* **Goal**
Copy the records below from the line with "Popularitet (238, 68)" to the line with "Takeaway (59, 390)", changing "Pizza" to "Burger" and leaving everything else as it is.

* **Task inputs**
******************************

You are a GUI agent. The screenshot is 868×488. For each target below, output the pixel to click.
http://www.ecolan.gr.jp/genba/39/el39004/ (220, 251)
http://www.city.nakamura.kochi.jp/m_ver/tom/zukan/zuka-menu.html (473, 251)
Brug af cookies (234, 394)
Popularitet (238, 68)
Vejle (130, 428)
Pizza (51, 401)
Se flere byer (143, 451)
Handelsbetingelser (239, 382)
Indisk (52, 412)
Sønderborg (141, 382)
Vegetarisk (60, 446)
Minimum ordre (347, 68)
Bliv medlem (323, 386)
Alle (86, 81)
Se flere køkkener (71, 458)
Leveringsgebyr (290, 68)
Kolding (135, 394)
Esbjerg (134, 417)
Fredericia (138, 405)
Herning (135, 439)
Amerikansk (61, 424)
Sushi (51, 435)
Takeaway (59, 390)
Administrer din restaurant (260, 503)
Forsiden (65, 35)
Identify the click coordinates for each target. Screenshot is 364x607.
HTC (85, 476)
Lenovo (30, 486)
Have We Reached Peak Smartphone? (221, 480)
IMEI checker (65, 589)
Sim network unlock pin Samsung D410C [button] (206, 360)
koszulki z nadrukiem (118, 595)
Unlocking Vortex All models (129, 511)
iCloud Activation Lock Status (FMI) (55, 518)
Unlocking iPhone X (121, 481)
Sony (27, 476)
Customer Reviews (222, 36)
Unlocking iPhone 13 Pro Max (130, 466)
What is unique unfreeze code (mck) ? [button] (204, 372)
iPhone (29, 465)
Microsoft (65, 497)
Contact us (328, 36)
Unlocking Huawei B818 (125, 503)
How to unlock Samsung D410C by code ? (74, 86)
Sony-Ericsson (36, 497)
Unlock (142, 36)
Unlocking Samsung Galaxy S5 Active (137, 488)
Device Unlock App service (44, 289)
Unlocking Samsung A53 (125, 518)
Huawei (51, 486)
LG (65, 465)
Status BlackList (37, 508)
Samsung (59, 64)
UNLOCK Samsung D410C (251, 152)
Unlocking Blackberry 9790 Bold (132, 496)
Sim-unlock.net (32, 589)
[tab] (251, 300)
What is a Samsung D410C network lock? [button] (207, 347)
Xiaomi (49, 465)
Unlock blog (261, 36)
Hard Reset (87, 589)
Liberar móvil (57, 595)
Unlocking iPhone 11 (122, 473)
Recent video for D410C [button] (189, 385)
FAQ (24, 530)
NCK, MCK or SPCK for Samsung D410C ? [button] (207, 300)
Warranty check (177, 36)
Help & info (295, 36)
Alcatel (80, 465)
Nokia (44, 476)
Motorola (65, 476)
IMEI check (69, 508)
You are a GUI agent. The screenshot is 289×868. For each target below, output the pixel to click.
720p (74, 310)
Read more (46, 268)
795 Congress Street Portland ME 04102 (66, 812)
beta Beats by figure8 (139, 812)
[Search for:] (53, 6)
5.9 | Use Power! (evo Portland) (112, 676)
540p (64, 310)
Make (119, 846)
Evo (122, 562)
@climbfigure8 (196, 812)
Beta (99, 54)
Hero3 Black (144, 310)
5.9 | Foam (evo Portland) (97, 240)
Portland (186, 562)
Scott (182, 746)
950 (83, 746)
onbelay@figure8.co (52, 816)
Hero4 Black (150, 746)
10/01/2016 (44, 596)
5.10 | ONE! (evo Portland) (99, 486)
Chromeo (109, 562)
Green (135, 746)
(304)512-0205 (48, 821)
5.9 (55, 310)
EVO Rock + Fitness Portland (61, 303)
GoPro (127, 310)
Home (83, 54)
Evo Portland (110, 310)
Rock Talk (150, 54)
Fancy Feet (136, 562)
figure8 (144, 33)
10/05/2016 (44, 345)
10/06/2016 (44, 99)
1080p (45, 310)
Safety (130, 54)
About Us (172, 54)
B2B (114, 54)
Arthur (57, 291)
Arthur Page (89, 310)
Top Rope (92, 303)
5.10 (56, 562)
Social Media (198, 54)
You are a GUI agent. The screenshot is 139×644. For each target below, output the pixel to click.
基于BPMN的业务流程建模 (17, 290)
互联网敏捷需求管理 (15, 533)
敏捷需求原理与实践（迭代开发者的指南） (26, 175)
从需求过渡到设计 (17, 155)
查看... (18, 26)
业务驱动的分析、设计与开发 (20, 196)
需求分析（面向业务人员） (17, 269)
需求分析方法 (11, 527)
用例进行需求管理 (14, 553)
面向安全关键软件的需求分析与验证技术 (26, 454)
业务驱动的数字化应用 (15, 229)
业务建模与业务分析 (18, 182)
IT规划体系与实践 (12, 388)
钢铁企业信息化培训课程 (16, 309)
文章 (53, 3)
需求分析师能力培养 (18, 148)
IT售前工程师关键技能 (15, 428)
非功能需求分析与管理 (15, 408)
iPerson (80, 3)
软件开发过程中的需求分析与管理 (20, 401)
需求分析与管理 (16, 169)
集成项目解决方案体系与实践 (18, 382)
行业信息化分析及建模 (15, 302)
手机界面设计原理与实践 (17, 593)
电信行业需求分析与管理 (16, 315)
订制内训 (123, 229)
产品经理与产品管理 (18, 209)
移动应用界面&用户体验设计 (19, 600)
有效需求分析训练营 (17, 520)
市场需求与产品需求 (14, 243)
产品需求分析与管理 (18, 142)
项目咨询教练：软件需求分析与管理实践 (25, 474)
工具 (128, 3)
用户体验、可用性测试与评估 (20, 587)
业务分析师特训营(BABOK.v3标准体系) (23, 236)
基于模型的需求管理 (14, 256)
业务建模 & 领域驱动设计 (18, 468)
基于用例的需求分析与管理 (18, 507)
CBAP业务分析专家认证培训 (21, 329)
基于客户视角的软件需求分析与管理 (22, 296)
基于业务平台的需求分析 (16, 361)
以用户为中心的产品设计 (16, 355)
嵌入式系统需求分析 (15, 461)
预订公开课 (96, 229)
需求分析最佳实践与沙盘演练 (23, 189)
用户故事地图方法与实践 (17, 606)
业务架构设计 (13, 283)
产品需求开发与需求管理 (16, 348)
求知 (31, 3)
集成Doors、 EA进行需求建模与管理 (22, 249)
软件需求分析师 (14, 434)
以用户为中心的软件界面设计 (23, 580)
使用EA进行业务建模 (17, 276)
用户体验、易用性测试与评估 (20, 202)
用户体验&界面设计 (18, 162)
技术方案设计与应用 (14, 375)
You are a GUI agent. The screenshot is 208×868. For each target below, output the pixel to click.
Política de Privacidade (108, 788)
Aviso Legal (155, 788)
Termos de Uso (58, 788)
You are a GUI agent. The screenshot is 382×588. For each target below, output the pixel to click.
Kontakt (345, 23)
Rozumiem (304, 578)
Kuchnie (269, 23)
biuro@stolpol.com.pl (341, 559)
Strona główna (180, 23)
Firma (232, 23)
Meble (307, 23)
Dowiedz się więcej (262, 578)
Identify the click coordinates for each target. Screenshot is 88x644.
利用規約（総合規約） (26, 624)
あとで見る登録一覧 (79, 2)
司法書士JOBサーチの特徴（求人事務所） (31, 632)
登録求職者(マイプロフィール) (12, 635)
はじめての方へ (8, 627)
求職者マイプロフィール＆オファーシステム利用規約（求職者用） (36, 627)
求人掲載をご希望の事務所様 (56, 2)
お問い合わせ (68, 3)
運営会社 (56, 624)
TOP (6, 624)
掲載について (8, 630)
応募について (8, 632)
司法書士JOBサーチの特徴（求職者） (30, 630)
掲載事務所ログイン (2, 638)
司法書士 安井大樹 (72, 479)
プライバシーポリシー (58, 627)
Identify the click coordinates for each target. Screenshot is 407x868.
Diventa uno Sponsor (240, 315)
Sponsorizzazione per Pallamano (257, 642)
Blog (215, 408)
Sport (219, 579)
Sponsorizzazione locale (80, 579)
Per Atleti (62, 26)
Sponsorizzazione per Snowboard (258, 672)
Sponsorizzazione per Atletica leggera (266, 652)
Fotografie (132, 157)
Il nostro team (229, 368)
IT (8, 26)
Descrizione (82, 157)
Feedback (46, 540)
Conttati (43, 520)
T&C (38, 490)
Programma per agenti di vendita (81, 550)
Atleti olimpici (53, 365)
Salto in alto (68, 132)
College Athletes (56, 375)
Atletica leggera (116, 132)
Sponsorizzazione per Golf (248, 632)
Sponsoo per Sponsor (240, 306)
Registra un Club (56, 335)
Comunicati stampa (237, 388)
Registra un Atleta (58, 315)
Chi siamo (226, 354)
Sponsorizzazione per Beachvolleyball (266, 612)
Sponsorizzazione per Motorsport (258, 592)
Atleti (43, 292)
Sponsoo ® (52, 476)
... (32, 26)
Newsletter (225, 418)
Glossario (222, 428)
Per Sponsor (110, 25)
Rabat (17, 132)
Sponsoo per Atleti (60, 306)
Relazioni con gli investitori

******************************

* **Complete answer**
Popularitet (238, 68)
Vejle (130, 428)
Burger (51, 401)
Se flere byer (143, 451)
Handelsbetingelser (239, 382)
Indisk (52, 412)
Sønderborg (141, 382)
Vegetarisk (60, 446)
Minimum ordre (347, 68)
Bliv medlem (323, 386)
Alle (86, 81)
Se flere køkkener (71, 458)
Leveringsgebyr (290, 68)
Kolding (135, 394)
Esbjerg (134, 417)
Fredericia (138, 405)
Herning (135, 439)
Amerikansk (61, 424)
Sushi (51, 435)
Takeaway (59, 390)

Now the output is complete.